The child predator act as first written gave prosecutors the power to demand a mandatory minimum sentence of 25 years against a high school kid who molests their 12 year-old cousin. The bill stripped the presiding judge of discretion about the length of sentence. That was a naked power grab for the executive branch over the judiciary. Republicans are not the only ones who play that game in New Hampshire. Fortunately, the House moderated the bill in conference committee..
Citizens for Criminal Justice Reform opposes all mandatory minimum sentence laws because they fill prisons with people who deserve far shorter sentences.
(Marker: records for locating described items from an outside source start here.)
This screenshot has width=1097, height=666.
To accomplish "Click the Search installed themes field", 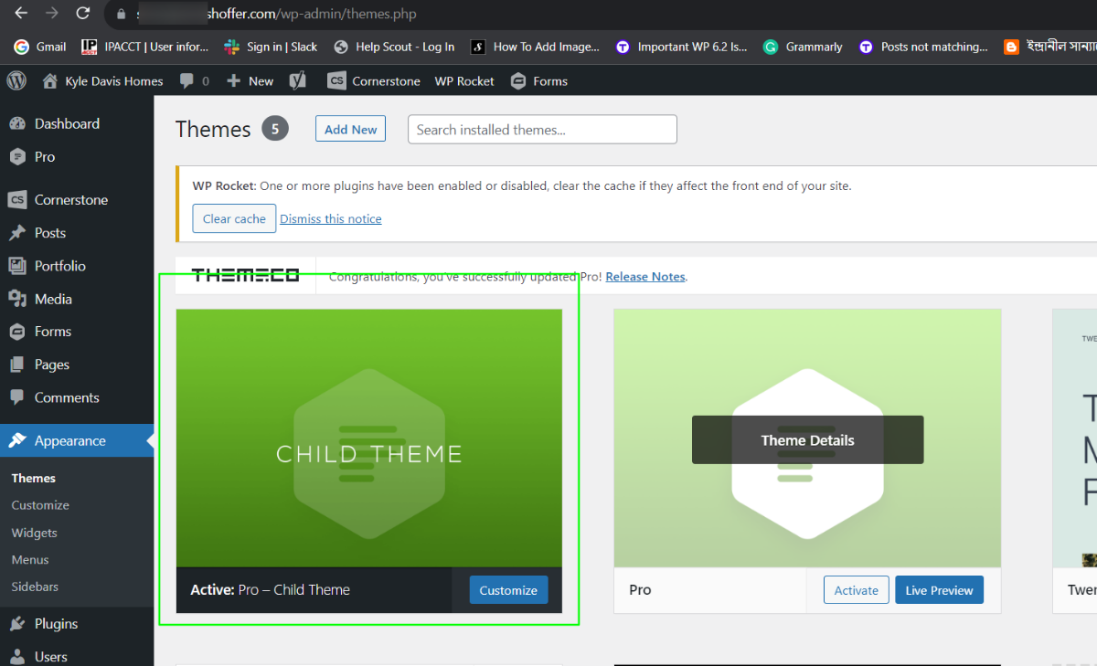I will (542, 130).
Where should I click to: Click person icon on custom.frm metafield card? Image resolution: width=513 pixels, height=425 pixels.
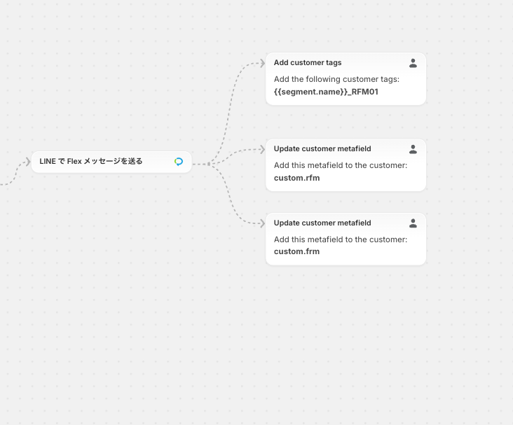pos(413,223)
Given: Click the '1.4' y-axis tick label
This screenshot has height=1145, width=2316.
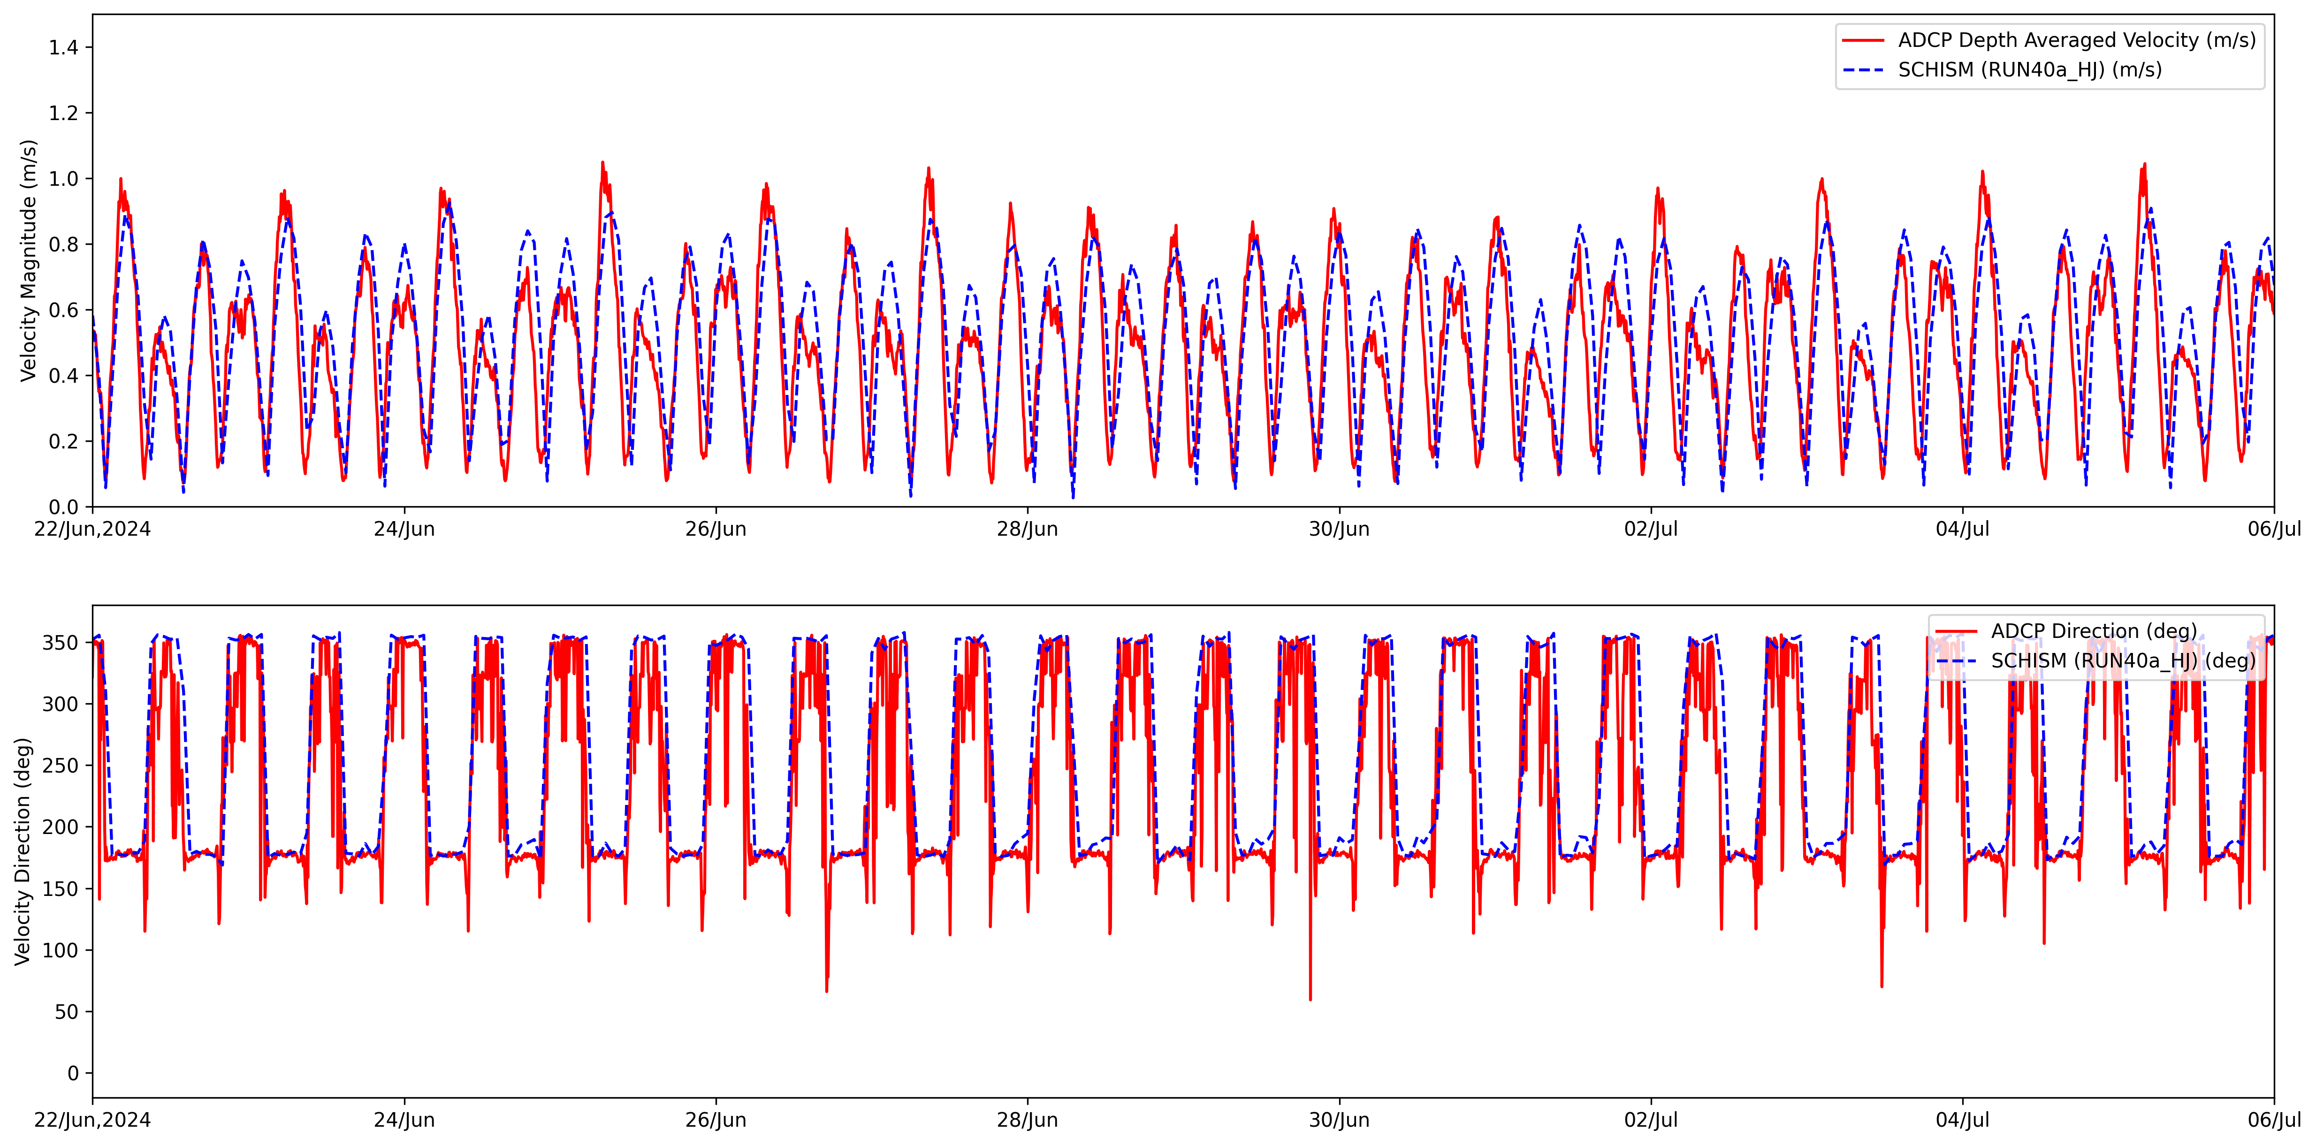Looking at the screenshot, I should pyautogui.click(x=64, y=48).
The money wasted on prisons that make offenders worse could go to far better uses.
The same child predator act allowed prosecutors to keep some sex offenders in prison after serving their maximum punishment. Foster’s bill created a civil commitment process using a lower standard of proof than beyond reasonable doubt. The law allows the state to impeach a defendant with confessions made in the sex offender treatment program. Back in 2006, nobody could pass that program without making confessions. And sex offenders only made parole by passing the program.
Senator Foster presided at the Senate hearing on the child predator act. The transcript shows that he disputed testimony that sex offenders have low sex offense recidivism rates and that they benefit from treatment. If he still believes those things, he will have a hard time keeping his recent promises “to work hard every day to protect public safety and ensure justice for all of our citizens.”
Atty. Foster accepted without question the testimony of former Attorney General Kelly Ayotte that sex offenders with child victims have recidivism rates between 90 and 94 percent. She took those figures from a Canadian study by Ron Langevin that had already been thoroughly discredited by other scientists. The Canadian Journal of Criminology devoted an entire issue to debunking the Langevin research, even calling it unethical.
Dozens of peer-reviewed studies in the past decade show recidivism rates in the 1 to 5 percent range in state after state for new sex crimes in the first three years after release from prison.. A recent report by Florida sociologist Jill Levinson showed a cumulative new sex crime recidivism rate of 10 percent after a decade.
Foster seems unaware that nearly half the offenses against kids are committed by other kids. Family members and people trusted by the family commit almost all the rest. Foster would force incest victims to accept a minimum sentence of 25 years for a father or brother.
The Internet predator bill was no better. It was based on the myth that a digital mob of mean strangers is trolling cyberspace looking for kids to kidnap and murder. The UNH sexual violence research center has done some courageous research disproving that claim. Foster’s computer crimes law lets the prosecutor seek a 10-year minimum on each image somebody downloads. A 10-second visit to an illicit site could mean a 300-year sentence.
We at Citizens for Criminal Justice Reform understand that laws like these are popular with voters and party donors. We see nothing in Joseph Foster’s record that would solve the compelling problems in the criminal justice system. It is racist. The plea bargaining process is stacked against the accused and their badly underfunded public defenders. Elected prosecutors seek sentences as tough as possible to win re-election. And we are waging dubious wars on drug addicts, immigrants and sex offenders that scapegoat large classes of people, warehouse them for much of their lives and set them up to fail when they get their freedom back.